Talks show refugees are people just like us

Majid Rabet.

Iranian refugee Majid Rabet could not hold back his tears as he recounted the details of the suicide of his best friend, an Iraqi refugee, in Villawood Detention Centre.

“I was the first person who went in the bathroom and saw he hanged himself. I lifted him upwards to keep him alive, but he was already dead,” Majid said.

Majid said that afterwards he felt “everything changed”, and spoke of the immense distress and trauma his friend's suicide had caused him. It was the first of two suicides to occur while Majid was in Villawood detention centre. “These things will stay with me forever”, he said.

Majid was one of a range of refugees to address the fourth “People Just Like Us” refugee talk held on October 21 at the Parramatta City Council Chambers.

The series of talks began in mid-July and are designed to give a platform for refugees who have been detained by the Australian government to share their experiences. The series is being organised by People Just Like Us (PJLU), in partnership with the Refugee Council of Australia.

PJLU was founded by eight activists from different parts of Sydney who oppose the government's treatment of refugees and want to combat the mainstream media narrative about refugees coming by boat.

In the publicity for the event, PJLU says, “Asylum seekers and refugees are people just like us. They should not be punished for fleeing danger and seeking our help. Seeking asylum is not a crime. However, in Australia, asylum seekers and refugees have long been dehumanised by our Government and the mainstream media.”

Rawand Azad, a former refugee and member of the Australian Kurdish Association, spoke about the oppression of the Kurdish people by Saddam Hussein's regime that forced his family to flee their home in Iraqi Kurdistan.

Azad highlighted the counter-productive role that Western imperialist intervention has on internal conflicts in the Middle East. He shed light on the role of the Kurdish fighters (and their allies) in the liberated town of Kobane in Syrian Kurdistan, who defeated attempts by ISIS to take over the area earlier this year.

Ezatullah Salar, an Afghan Hazara refugee, talked about Khodayar Amini, another Afghan Hazara refugee who, three days prior to the meeting, died after setting himself on fire. Fearing being returned to detention or sent back to Afghanistan, Amini tragically chose to end his life.

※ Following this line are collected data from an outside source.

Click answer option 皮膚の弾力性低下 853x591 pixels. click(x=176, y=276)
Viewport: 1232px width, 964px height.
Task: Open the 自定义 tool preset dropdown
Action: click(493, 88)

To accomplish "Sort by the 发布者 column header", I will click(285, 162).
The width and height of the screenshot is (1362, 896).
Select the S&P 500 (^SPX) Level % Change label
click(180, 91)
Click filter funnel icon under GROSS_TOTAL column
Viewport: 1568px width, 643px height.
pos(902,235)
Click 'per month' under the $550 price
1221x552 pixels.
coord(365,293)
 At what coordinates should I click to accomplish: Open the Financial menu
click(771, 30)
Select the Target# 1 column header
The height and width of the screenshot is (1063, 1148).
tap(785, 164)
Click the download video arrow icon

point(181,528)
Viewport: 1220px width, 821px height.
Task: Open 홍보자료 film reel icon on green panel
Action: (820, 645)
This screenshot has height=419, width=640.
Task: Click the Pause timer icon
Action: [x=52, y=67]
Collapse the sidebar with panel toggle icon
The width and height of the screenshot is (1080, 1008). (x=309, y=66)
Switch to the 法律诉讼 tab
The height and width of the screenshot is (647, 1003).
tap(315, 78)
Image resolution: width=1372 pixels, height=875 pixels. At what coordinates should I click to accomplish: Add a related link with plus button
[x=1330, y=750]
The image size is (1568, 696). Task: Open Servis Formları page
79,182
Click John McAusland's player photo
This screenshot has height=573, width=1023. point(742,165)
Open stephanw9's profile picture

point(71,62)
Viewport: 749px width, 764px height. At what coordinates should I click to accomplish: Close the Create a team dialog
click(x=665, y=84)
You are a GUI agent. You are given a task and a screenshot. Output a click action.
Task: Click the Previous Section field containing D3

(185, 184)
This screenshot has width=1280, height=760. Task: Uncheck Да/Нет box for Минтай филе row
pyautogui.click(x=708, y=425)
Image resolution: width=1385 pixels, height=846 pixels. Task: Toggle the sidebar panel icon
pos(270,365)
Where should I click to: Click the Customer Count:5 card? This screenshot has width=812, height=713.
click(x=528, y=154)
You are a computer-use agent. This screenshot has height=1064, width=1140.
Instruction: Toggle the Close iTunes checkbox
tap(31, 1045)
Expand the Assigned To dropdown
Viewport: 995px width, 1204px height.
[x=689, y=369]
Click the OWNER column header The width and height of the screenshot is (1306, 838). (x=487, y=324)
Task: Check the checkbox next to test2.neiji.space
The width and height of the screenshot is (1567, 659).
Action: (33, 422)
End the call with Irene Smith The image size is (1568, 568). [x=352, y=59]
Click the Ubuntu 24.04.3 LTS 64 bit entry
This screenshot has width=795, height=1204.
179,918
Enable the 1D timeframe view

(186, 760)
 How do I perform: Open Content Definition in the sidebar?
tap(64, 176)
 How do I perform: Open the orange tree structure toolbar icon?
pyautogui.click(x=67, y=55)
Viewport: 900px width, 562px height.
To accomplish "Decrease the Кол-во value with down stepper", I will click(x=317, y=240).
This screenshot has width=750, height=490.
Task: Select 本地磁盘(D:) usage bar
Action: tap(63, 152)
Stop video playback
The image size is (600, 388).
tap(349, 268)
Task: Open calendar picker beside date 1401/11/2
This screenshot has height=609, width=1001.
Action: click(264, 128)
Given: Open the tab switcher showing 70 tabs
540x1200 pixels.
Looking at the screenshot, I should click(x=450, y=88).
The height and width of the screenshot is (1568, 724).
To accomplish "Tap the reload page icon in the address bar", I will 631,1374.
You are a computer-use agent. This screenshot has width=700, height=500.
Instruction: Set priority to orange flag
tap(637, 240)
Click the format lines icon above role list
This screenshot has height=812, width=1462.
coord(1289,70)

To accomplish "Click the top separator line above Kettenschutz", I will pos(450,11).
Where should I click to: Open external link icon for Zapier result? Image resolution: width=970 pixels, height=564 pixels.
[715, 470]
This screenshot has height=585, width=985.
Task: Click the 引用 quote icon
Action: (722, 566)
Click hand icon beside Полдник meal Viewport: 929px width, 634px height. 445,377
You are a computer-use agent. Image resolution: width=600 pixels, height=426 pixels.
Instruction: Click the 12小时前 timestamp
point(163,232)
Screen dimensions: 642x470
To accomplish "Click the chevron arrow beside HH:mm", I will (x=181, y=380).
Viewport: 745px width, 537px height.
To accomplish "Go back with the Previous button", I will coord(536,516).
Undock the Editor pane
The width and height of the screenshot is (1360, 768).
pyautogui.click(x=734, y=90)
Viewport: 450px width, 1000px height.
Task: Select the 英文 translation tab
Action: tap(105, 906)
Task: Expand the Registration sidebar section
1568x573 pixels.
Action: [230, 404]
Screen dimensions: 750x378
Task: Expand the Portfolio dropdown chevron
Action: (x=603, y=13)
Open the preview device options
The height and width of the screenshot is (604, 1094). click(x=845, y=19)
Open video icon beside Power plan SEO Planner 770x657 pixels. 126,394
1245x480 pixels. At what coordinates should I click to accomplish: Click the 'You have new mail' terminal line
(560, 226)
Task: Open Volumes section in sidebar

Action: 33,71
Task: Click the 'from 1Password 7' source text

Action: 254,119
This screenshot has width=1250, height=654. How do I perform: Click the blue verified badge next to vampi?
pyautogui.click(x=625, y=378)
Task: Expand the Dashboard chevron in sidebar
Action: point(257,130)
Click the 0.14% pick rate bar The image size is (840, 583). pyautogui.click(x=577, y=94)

“The government made him crazy ... when you put an animal in a box it will go crazy, and the same for humans”, Salar said.

Iranian refugee Amir Javan spoke about how he stayed in detention for four-an-half years while his papers were “processed”.

When asked how to help refugees, Amir said “do not let the media manipulate you”, highlighting the fact that the corporate media and politicians falsely label refugees as a threat to Australians, when in reality they have been the most victimised.

He said to continue educating them on the truth about refugee, as “the pen is the best weapon”.